Nunca entendí muy bien el título de la película de Antonio Banderas, no me gustó la película ni tampoco me gusta Antonio Banderas. No me gusta que haga frío, que se nuble de repente, que el mes de febrero sea el mes del examen final.
Porque de eso se trata cuando se habla de las galerías españolas. ARCO es un examen que hay que pasar cuando de lo que debería de tratarse es de enseñar su trabajo (el de las galerías y el de los artistas), promocionarlo y venderlo. Pero no. Desde siempre los galeristas españoles parece que han estado más pendientes de la imagen que iban a dar que del resultado real de los propósitos de una feria comercial. Y me incluyo, en pretérito (un pretérito bastante imperfecto y demasiado compuesto).

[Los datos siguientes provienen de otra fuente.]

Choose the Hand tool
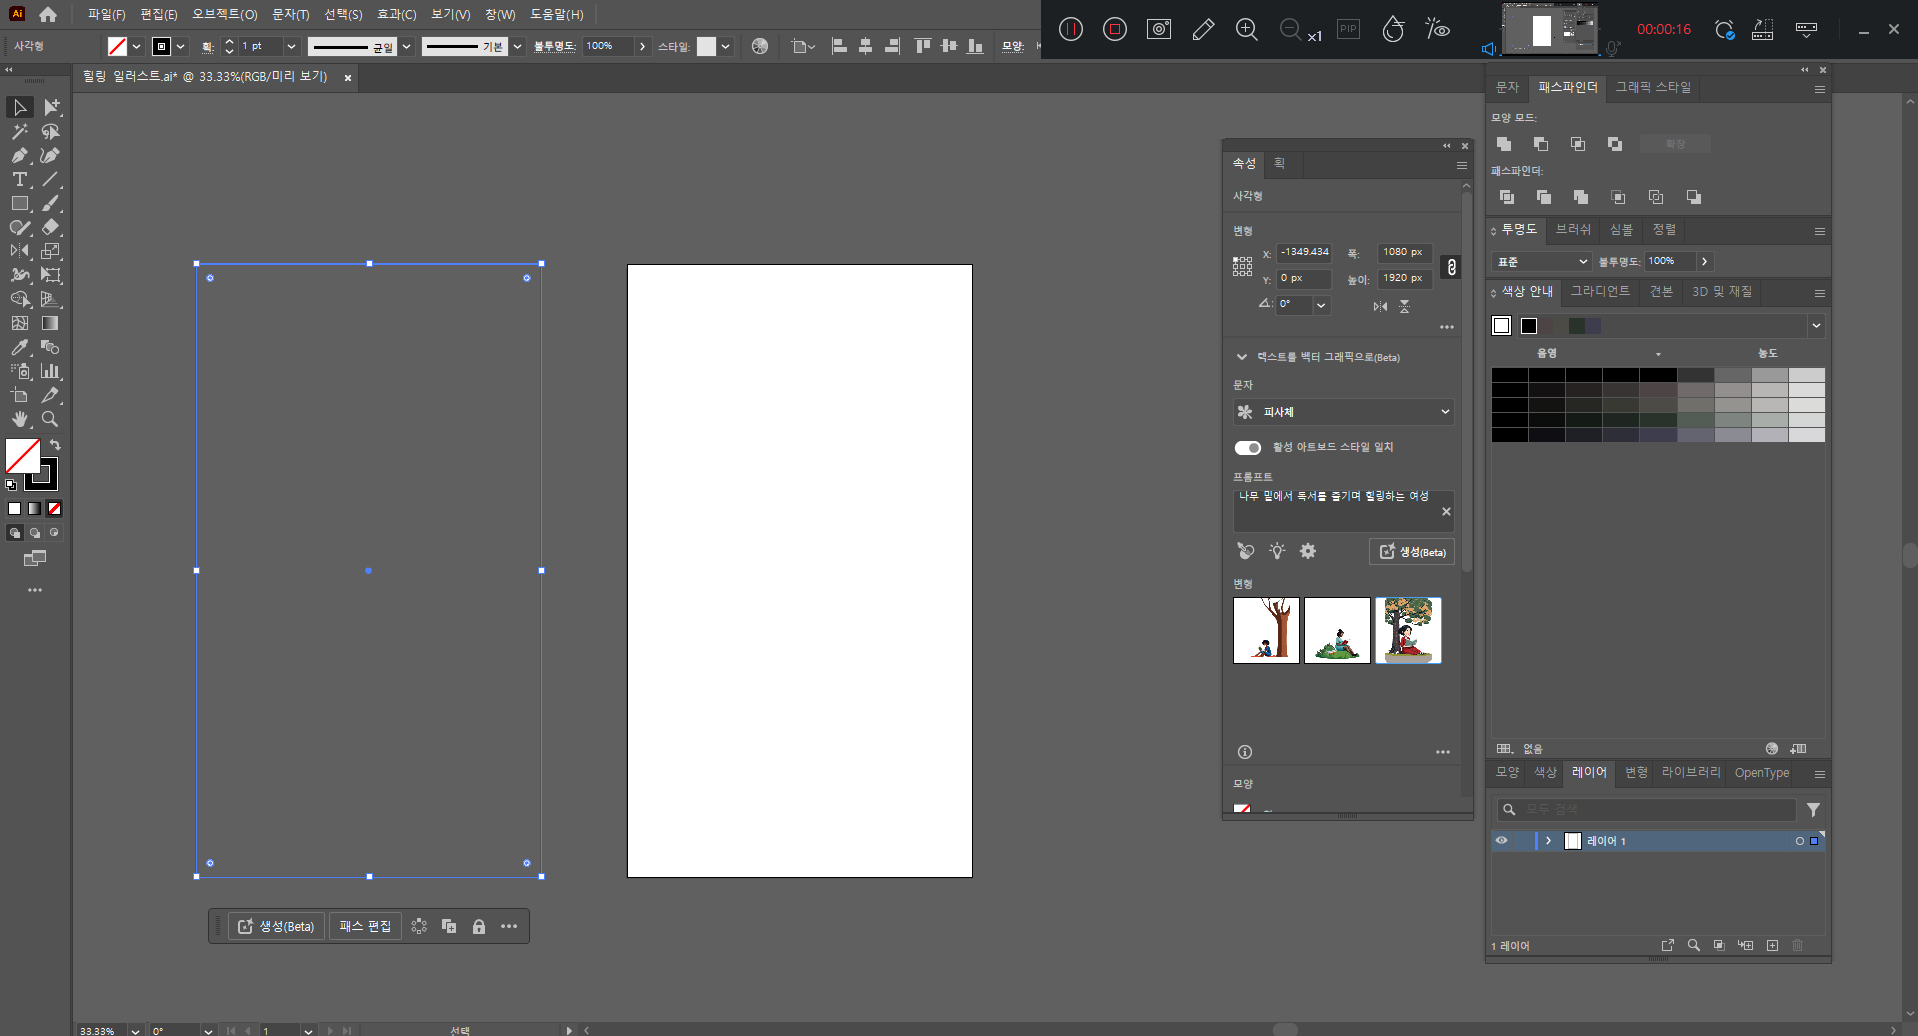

Aún recuerdo, espeluznado, el paseo de los miembros del Comité (alguno aún está o vuelve a estar ahí) por los pasillos cuando, horas antes de la inauguración de la feria, los pobres galeristas estábamos taladro en mano y siempre con riesgo de electrocutarnos con un foco. Las sonrisas, cómplices o no, y un temblor en las piernas que los vecinos de stand extranjeros no podían entender. A ellos les pasaban otras cosas. A un emérito matrimonio suizo que estaba frente a nosotros estuvieron a punto de atravesarles un espléndido tàpies que tenían apoyado en una columna con un toro mecánico conducido a toda velocidad por un insensato. Y el Comité sonrió. Otro matrimonio alemán me preguntaba atónito por qué les seguían reteniendo en la aduana (la aduana de la Feria) sus cuadros, la cosa estaba a punto de inaugurarse y nadie les entendía ni en inglés ni en alemán ni en nada. Y el Comité pasaba de largo, sonriendo, los pobres españoles seguíamos luchando con el taladro y con los focos y discutiendo a voz en grito con cualquier empleado que, siempre, te plantaba cara. En español castizo.
No me gusta el mes de febrero. Llevo muy mal el recuerdo helador de un Tribunal socarrón, vestido de luto y con una fusta a la espalda que me iba a seguir examinando el resto de mis días. Desperado.